Stored data entries:
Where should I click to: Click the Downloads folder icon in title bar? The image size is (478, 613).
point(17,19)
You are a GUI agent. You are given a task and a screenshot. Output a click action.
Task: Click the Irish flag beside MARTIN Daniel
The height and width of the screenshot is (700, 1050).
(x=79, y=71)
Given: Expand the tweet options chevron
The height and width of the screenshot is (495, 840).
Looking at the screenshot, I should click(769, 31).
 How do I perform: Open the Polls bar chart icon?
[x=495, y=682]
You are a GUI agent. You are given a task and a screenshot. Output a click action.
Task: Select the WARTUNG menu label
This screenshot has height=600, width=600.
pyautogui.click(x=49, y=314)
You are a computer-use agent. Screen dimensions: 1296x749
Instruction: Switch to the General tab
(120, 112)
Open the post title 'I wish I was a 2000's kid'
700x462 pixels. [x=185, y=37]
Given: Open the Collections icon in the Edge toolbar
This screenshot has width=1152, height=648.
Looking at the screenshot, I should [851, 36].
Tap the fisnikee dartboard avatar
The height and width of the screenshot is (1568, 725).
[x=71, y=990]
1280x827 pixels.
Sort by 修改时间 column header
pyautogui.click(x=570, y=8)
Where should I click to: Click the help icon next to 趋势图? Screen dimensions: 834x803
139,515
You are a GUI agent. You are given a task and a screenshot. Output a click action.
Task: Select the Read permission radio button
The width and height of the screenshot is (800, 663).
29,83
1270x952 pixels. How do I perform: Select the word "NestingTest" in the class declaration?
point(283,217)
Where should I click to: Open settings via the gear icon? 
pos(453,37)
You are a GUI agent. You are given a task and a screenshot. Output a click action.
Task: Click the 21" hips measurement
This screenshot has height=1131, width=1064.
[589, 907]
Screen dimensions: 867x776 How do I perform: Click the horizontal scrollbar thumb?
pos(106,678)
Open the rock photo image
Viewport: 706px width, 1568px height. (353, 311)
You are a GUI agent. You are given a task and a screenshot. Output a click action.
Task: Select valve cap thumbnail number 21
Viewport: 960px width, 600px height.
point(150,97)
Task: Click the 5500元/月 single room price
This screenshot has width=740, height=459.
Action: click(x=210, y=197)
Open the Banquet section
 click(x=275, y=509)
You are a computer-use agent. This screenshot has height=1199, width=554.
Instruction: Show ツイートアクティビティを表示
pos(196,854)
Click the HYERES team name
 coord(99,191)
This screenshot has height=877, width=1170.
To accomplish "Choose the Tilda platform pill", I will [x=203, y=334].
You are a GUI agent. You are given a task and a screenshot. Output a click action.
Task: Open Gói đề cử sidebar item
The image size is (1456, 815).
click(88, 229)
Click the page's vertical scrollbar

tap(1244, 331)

### WORK INSTRUCTIONS
Print exactly the stretch of lines beginning with the one that holds "Screen dimensions: 867x776" and ending at the last line above.

### SOLUTION TO THIS PROBLEM
Screen dimensions: 867x776 How do I perform: Click the horizontal scrollbar thumb?
pos(106,678)
Open the rock photo image
Viewport: 706px width, 1568px height. (353, 311)
You are a GUI agent. You are given a task and a screenshot. Output a click action.
Task: Select valve cap thumbnail number 21
Viewport: 960px width, 600px height.
point(150,97)
Task: Click the 5500元/月 single room price
This screenshot has width=740, height=459.
Action: click(x=210, y=197)
Open the Banquet section
 click(x=275, y=509)
You are a computer-use agent. This screenshot has height=1199, width=554.
Instruction: Show ツイートアクティビティを表示
pos(196,854)
Click the HYERES team name
 coord(99,191)
This screenshot has height=877, width=1170.
To accomplish "Choose the Tilda platform pill", I will [x=203, y=334].
You are a GUI agent. You are given a task and a screenshot. Output a click action.
Task: Open Gói đề cử sidebar item
The image size is (1456, 815).
click(88, 229)
Click the page's vertical scrollbar

tap(1244, 331)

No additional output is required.